Proving “No matter how large a real number $x$ is given, there is always a natural number $n$ larger”

I know the statement above is true because of the Archimedian Theory. Would the following proof make sense to prove it?

This is a proof by contradiction.

If the set of natural numbers does have an upper bound, then it has a least upper bound. Let $x = \sup \mathbb{N}$, supposing that each does exist as a finite real number. Then there is not a natural number $n > x$. Therefore $n \leq x$. Then, $n \leq x - 1$ cannot be true for all natural numbers.

There is some natural number $m$ such that $m > x - 1$. Since $m$ is a natural number, $m + 1$ must also exist, so $m + 1 > x$. But this cannot be so since we defined $x$ as the largest number.

Therefore, by contradiction, the above statement stands true.

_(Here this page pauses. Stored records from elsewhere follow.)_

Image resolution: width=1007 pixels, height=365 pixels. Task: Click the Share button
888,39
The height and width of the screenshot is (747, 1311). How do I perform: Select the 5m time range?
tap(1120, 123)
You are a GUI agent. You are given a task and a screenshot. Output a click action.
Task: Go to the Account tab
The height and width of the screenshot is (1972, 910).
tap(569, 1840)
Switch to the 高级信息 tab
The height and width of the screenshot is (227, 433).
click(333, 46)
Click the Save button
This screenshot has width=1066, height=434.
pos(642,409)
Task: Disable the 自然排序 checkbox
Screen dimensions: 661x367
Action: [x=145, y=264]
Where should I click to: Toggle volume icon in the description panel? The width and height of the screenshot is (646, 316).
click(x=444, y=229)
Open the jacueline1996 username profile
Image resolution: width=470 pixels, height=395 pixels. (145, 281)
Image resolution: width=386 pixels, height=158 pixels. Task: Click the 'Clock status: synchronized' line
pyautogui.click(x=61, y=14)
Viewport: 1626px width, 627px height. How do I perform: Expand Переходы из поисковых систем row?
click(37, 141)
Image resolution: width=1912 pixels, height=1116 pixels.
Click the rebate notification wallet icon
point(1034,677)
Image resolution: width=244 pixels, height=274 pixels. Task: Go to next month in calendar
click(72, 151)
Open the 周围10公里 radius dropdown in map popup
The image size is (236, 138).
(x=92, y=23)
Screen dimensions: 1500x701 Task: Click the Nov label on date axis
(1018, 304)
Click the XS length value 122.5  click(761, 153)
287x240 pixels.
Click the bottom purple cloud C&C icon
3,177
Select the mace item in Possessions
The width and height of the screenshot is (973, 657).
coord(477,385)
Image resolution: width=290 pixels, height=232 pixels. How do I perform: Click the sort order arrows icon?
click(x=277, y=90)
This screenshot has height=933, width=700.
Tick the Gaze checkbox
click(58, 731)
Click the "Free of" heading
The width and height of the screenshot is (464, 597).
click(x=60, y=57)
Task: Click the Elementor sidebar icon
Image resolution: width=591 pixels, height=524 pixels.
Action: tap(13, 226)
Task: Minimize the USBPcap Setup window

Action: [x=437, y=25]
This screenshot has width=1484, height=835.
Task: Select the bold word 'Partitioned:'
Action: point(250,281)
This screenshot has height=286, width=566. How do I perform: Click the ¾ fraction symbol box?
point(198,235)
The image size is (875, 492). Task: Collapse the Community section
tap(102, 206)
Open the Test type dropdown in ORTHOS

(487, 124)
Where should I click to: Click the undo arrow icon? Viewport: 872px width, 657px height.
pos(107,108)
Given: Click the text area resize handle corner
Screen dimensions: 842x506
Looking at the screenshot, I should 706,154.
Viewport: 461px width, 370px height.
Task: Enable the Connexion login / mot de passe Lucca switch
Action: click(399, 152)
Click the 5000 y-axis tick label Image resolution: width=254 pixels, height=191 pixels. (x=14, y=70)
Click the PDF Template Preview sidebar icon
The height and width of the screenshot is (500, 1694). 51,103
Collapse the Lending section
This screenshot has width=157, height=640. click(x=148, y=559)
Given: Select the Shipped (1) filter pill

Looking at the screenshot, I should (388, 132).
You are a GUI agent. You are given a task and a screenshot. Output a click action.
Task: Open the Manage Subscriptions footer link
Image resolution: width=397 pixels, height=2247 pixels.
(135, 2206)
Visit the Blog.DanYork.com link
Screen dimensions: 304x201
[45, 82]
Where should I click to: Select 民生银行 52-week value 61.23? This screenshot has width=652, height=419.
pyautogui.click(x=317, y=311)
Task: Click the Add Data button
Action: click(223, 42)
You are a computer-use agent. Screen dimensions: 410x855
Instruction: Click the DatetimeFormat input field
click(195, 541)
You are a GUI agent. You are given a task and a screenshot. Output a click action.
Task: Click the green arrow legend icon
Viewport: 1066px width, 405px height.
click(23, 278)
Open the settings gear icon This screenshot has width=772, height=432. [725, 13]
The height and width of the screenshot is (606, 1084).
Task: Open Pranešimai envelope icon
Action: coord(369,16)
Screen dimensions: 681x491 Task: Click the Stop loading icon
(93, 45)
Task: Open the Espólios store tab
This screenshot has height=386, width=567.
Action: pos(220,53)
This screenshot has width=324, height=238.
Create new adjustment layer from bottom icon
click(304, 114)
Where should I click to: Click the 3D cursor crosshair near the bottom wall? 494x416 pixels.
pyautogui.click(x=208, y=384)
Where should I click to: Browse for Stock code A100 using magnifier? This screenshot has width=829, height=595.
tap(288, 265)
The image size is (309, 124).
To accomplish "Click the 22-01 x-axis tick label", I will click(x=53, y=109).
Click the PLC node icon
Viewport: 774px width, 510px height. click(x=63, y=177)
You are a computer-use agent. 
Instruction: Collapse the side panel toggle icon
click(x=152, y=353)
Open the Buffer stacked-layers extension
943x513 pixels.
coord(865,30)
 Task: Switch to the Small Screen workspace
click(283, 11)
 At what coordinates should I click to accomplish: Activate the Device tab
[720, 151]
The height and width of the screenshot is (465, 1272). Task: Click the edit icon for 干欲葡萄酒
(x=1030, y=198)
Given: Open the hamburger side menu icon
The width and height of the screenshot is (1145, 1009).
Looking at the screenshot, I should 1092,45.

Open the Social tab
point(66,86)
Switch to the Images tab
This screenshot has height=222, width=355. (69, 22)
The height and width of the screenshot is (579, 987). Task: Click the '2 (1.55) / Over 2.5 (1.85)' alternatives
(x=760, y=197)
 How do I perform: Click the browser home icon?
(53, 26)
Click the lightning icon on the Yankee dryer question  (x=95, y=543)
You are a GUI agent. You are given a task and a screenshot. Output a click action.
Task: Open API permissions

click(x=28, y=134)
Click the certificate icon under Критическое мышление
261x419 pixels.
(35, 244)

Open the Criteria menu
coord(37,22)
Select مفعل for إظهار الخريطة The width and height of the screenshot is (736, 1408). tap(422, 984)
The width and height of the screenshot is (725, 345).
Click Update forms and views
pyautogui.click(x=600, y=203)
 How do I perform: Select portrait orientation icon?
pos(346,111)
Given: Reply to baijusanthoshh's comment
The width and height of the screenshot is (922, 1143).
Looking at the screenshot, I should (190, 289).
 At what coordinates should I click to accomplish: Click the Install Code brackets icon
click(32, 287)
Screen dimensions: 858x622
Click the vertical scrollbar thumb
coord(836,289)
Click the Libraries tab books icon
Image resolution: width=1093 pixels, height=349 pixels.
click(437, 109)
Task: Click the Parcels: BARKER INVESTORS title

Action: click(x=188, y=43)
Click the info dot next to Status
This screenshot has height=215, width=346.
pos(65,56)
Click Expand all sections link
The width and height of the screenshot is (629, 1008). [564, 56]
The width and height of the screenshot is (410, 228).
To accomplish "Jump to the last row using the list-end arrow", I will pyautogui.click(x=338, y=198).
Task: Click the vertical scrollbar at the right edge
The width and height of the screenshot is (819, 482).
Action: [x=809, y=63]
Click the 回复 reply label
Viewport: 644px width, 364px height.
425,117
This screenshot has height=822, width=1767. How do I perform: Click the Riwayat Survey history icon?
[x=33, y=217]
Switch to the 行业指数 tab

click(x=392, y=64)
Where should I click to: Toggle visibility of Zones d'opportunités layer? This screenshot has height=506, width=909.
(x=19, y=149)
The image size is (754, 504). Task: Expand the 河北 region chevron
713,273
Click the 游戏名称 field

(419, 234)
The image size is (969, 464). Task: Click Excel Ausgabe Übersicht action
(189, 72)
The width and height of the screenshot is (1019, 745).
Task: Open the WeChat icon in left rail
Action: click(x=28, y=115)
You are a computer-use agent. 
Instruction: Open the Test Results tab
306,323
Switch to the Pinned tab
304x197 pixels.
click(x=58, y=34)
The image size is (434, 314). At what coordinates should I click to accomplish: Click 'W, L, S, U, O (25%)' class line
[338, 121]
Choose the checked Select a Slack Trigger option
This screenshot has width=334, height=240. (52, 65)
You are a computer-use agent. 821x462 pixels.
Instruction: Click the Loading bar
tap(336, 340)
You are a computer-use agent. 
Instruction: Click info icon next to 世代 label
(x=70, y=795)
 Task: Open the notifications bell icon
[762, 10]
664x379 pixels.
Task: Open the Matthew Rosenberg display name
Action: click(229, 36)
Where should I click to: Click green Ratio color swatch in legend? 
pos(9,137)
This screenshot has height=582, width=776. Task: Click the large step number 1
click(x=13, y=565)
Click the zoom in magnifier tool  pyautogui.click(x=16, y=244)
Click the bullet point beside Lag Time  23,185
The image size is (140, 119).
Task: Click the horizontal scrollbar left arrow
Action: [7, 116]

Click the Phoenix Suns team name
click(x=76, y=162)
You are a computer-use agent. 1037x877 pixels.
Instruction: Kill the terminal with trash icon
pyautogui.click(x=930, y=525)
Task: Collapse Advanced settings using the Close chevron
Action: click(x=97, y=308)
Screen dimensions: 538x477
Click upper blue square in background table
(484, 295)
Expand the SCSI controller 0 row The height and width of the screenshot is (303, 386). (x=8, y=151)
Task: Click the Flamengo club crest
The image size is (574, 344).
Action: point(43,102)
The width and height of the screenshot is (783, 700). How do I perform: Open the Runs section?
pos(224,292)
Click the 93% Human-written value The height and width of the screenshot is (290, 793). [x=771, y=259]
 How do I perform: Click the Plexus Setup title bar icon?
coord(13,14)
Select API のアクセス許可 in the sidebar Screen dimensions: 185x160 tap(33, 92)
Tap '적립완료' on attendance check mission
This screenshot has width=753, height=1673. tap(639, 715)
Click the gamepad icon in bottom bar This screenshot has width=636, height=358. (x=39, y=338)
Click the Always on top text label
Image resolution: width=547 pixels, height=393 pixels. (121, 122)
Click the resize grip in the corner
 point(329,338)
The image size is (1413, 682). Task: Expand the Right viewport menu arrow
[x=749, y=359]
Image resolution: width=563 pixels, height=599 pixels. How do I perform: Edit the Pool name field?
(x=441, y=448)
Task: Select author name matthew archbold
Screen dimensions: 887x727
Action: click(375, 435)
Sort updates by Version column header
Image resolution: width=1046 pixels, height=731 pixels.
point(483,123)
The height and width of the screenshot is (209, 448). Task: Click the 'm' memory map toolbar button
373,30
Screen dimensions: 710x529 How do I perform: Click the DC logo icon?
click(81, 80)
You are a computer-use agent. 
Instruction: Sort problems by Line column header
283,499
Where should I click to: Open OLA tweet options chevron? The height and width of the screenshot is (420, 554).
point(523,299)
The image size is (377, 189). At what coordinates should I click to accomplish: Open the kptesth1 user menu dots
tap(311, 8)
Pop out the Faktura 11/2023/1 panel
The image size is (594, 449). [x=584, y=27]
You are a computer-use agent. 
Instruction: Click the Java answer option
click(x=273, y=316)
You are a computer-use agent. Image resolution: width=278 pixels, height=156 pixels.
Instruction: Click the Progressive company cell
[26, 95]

• Why can't $n \le x - 1$ be true for all natural numbers? – Lucas Mann Sep 10 '14 at 19:13
• It can't be true for all natural numbers since it is less than or equal to x. If n was equal to x to begin with, then it would be greater than x - 1 which isn't true since we supposed that there is no number n > x. – knerd Sep 10 '14 at 19:16
• Ok, suppose all natural numbers are $\le x$. Now take $x' := x + 1$. Then obviously all natural numbers are $\le x'$. If we apply your proof to $x'$, it claims that $n \le x' - 1$ cannot be true for all natural numbers. But $x' - 1 = x$. So aren't you just saying that the assumption is true? – Lucas Mann Sep 10 '14 at 19:21
• Suppose there is an $x$ such that $x\ge n$ for every natural number. Then the set of natural numbers is bounded above, so has a least upper bound $b$. Now you can produce an argument roughly along the lines described. But as it stands what you have is not a proof. – André Nicolas Sep 10 '14 at 19:22
• The statement you're trying to prove is usually taken as an axiom, by the way. – Greg Martin Sep 10 '14 at 19:35

It remains to prove the Archimedean property of the rationals. Assuming the construction as equals class of fractions $p/q$ with $p$ positive, we know that $p/q \leq p$.